By Ganesh Iyer, Director, Global Product Marketing Financial Markets Network, IPC
Technology, innovation, and regulatory changes have dramatically changed the capital markets, since the global financial crisis. Every asset-class has been affected by the evolution in market structure with equities, fixed income, currencies, commodities, and their derivatives all experiencing major realignments. The need for market participants to rapidly acquire and share information in this new landscape is reshaping the relationship between the buy-side and the sell-side. Today, the sell-side is compelled to continually adapt to stay competitive and satisfy the buy-side’s demanding requirements.
These paradigm shifts are creating two key challenges for market participants:
1) The need to have reliable connectivity throughout the trade lifecycle.
2) The necessity to rapidly access a ready-made ecosystem of liquidity venues, counterparties, brokers/dealers, institutional investors, trade lifecycle services and market data.
Connectivity throughout the full trade cycle demonstrates how connectivity is one of the most indispensable elements for the successful implementation of an investment thesis. It is pivotal in every aspect of the trade lifecycle— order creation, order placement, trade execution, clearing, settlement, reporting, and market data delivery.
Large ecosystems are becoming increasingly important in the capital markets. Leverage limits, stricter capital requirements and restrictions on proprietary trading is forcing many sell-side firms to focus their energy on helping clients execute trades rather than directly assuming transactions. This is spurring connectivity requirements as brokers need to find clients on both sides of the market."Today, the sell-side is compelled to continually adapt to stay competitive and satisfy the buy-side’s demanding requirements"
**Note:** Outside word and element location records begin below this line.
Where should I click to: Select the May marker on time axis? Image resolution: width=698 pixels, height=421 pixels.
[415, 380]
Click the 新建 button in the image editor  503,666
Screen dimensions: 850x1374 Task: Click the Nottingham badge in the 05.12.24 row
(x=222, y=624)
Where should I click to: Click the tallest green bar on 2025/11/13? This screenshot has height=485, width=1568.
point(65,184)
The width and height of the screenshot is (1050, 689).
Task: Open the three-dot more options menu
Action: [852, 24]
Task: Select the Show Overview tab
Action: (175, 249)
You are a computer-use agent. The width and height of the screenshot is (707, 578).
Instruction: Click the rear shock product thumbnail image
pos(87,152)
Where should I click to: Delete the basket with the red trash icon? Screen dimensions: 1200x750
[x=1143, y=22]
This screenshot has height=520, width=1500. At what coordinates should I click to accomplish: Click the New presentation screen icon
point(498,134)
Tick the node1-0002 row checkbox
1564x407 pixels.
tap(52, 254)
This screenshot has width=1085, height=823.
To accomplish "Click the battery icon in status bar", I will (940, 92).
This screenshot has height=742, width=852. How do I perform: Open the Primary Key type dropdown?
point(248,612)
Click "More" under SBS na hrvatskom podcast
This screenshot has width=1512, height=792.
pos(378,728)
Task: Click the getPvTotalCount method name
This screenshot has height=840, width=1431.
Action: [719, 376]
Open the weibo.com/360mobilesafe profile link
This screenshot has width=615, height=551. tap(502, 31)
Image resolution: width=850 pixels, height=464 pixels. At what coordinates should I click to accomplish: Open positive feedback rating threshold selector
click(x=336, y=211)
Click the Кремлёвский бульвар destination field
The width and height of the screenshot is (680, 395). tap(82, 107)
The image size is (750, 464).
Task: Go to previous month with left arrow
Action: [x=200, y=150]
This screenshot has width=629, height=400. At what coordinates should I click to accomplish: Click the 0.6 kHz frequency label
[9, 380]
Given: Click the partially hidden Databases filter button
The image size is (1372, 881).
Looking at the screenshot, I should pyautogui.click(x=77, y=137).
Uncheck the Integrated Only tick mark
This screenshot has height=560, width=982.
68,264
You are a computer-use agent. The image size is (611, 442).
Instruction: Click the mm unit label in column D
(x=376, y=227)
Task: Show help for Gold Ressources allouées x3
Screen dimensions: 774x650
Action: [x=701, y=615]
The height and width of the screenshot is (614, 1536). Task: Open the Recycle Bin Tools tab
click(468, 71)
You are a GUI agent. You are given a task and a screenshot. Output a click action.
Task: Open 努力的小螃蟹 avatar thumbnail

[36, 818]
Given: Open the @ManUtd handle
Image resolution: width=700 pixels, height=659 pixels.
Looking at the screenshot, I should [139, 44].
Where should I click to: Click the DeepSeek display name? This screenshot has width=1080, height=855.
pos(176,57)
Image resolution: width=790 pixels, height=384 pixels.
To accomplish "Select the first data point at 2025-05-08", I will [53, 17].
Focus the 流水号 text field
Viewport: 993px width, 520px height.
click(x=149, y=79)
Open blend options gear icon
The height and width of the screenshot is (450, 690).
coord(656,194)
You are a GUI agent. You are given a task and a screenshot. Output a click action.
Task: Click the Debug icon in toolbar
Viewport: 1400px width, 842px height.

The regulatory environment is placing significant constraints on the sell-side’s ability to make markets—drying up liquidity and increasing transaction costs. The situation is being exacerbated with hedge funds and other alternative investment managers deleveraging and thus no longer providing liquidity to traditional asset managers to the degree they did in the past. With both sell-side and hedge fund liquidity drying up, buy-side firms are finding it more difficult to access their counterparties. This scenario makes connectivity throughout the trade lifecycle and access to a vast ecosystem critical since it enables firms to find their counterparties more easily. The execution of the breadth of strategies employed by trading firms strongly depends on having access to reliable and operationally resilient networks.
Changes in clearing, reporting a n d trading requirements for OTC derivatives are transforming the landscape for the asset class. The different entities that play a role in the OTC derivatives trade lifecycle need to connect and communicate with one another. As a result, end-users, major swap participants, swap dealers, execution venues, central counterparties and trade repositories are making new investments in voice recording and communications, electronic connectivity, data archiving and networking technologies. The very active secondary debt markets trading government securities, mortgage-backed securities, asset-backed securities, money markets and credit derivatives are also heavily dependent on communication, collaboration and connectivity among investment managers, brokers, liquidity venues, custody banks and clearing/ depository organizations. Market fragmentation is another important driver of connectivity and the need for ecosystems. For example, in the United States there are numerous:
•Exchanges, alternative trading systems and dark pools for equities
•Venues for trading futures and options
•Swap execution facilities (SEFs) to trade swaps
•Single bank platforms, multi-bank dealing platforms and electronic broking systems in the FX markets
•Issuers in the bond market and nothing resembling a centralized exchange
Managed Network-as-a- Service (MNaaS) Model
Leading capital market participants are increasingly deploying the Managed Network-as-a-Service (MNaaS) model to effectively execute trading strategies and manage risk. The MNaaS solution offers market participants adaptive, on-demand connectivity throughout the trade lifecycle and across asset classes. It addresses all the network infrastructure requirements of buy-side firms and sell-side firms and possesses the following characteristics:
•Financial ecosystem with global reach
•Flexible and tailored technical and commercial solutions to meet exacting business requirements
•Capital markets focus and expertise – built exclusively for the capital markets and designed for a market participant’s demanding operational needs
•Competitive service level agreements under a single global master service agreement
The key benefits of the MNaaS model for market participants include:
•Ability to focus on core competencies such as alpha generation and execution of complex strategies
•Access to industry best practices
•Mitigation of business, operational and market risk
•Increased speed to market
•Keeping ahead of technology obsolescence
•Reduced capital and operational costs
In today’s environment, profitably trading, hedging or arbitraging in the global capital markets is governed by connectivity throughout the trade lifecycle and access to a ready-made ecosystem. Partnering with a MNaaS solution provider can be a key determinant in helping to ensure the successful execution of trading strategies by capital market participants.